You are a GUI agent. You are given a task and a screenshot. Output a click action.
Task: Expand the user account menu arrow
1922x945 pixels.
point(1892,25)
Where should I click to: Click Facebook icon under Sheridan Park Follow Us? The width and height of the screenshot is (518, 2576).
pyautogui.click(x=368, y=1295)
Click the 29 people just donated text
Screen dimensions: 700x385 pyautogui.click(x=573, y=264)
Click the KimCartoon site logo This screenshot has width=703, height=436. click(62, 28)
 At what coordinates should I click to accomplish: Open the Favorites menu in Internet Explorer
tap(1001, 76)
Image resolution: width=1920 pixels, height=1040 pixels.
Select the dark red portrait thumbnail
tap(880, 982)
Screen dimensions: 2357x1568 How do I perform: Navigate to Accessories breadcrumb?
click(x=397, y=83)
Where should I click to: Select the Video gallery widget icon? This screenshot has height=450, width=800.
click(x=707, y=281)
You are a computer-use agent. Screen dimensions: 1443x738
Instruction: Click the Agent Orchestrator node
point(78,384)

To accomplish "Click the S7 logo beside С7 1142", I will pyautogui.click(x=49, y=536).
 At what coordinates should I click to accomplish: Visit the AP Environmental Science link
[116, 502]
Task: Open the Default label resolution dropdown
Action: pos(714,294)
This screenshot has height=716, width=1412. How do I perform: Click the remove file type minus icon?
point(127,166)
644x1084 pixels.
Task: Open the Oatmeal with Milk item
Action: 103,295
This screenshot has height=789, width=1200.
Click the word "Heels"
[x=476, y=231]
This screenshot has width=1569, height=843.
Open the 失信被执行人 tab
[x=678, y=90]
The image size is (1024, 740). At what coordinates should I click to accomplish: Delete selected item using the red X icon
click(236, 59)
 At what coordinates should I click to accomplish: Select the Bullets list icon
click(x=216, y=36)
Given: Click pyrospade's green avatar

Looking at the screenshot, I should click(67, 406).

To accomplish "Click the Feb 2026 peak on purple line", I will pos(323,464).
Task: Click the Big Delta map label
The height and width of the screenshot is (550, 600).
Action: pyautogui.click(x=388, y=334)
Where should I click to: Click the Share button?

== TASK ==
Begin with the line that contains "Task: Click the Big Delta map label" and quote each line after it exactly, stopping after the last line of the data.

== SOLVED PROBLEM ==
Task: Click the Big Delta map label
The height and width of the screenshot is (550, 600).
Action: pyautogui.click(x=388, y=334)
Where should I click to: Click the Share button?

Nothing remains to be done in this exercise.